--- BEGIN EXCERPTED PASSAGE ---
The Martin-Springer Institute at Northern Arizona University is bringing a new art exhibition, entitled: A Complicated Life in Complicated Times: Gino Parin and the Holocaust, to the Clara M. Lovett Art Museum in Old Main.
The art show runs from February 28 through April 28, 2023. A Reception will be held on March 23, 5:30 – 7:30 p.m.
The Holocaust seems long ago and far away. And yet, fragments of the lives it destroyed and affected can be found even in remote corners of Arizona. How and why did paintings by a Jewish-born artist from the Italian port city of Trieste, who died in a Nazi concentration camp, end up in Cottonwood?
This is what a faculty-student group from NAU, under the mentorship of Björn Krondorfer (Director, Martin-Springer Institute) and Alexandra Carpino (Professor of Art History, Department of Comparative Cultural Studies), investigated. The resulting exhibition, “A Complicated Life in Complicated Times: Gino Parin and the Holocaust,” unpacks the story of an artist with dual Swiss and Italian citizenship who lived in Trieste before and during the rise of Italian fascism. Born Jewish, Parin converted to Catholicism in his early 20s. When Nazi Germany occupied Trieste in 1943, Parin was arrested and deported to the Bergen-Belsen concentration camp in Germany, where he died.
--- END EXCERPTED PASSAGE ---
■ REQUIREMENTS ■
Answer these questions from the exhibition announcement:
(a) Between which dates does the art show run?
(b) In which town in Arizona did paintings by the artist end up?
(c) To which concentration camp was Parin deported after his arrest?
--- BEGIN RECORD SET ---
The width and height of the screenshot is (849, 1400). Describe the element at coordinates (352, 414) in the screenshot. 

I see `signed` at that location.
--- END RECORD SET ---
--- BEGIN RECORD SET ---
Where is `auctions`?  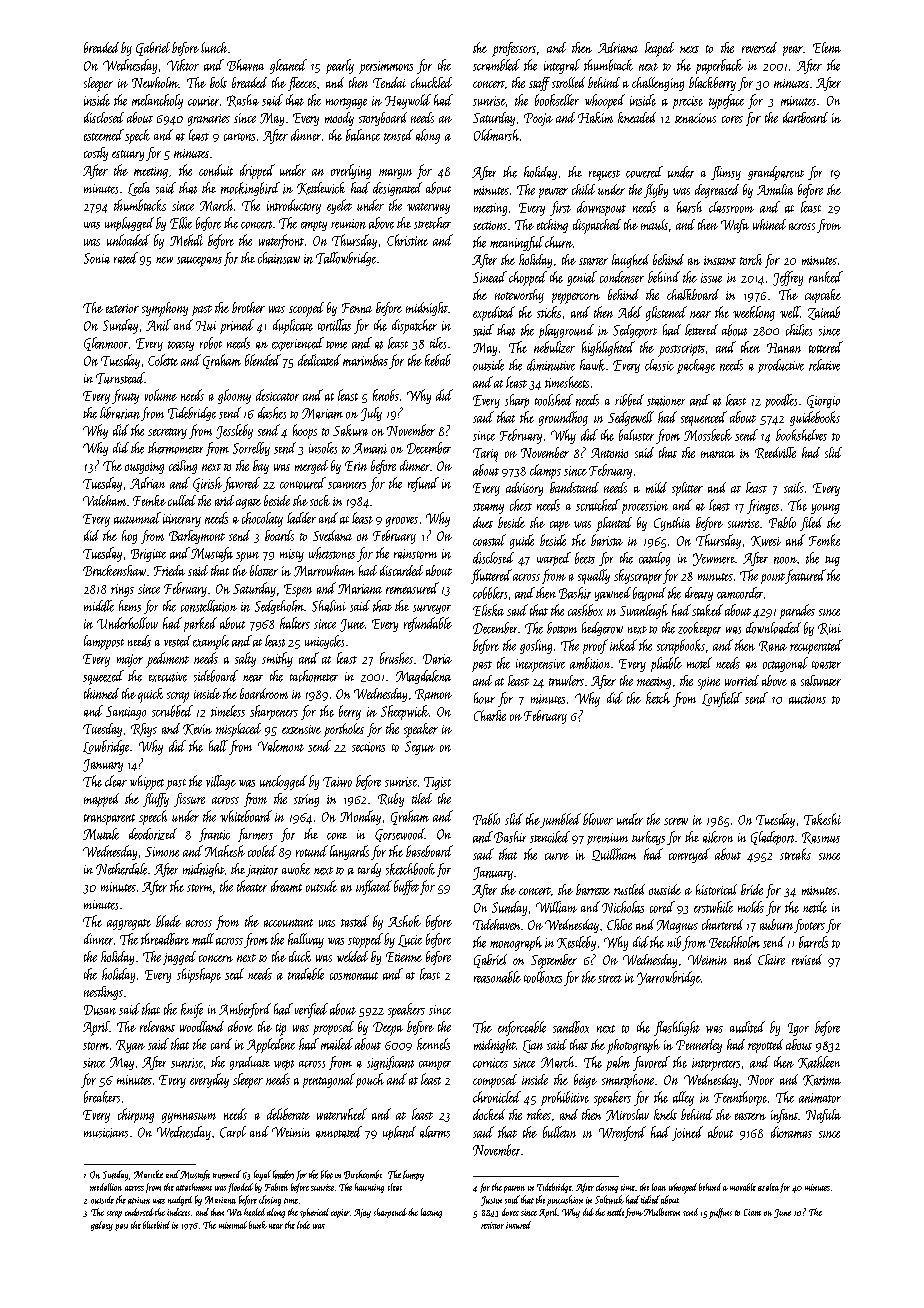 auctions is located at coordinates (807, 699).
--- END RECORD SET ---
■ ANSWER BELOW ■
(a) February 28 through April 28, 2023.
(b) Cottonwood.
(c) The Bergen-Belsen concentration camp in Germany.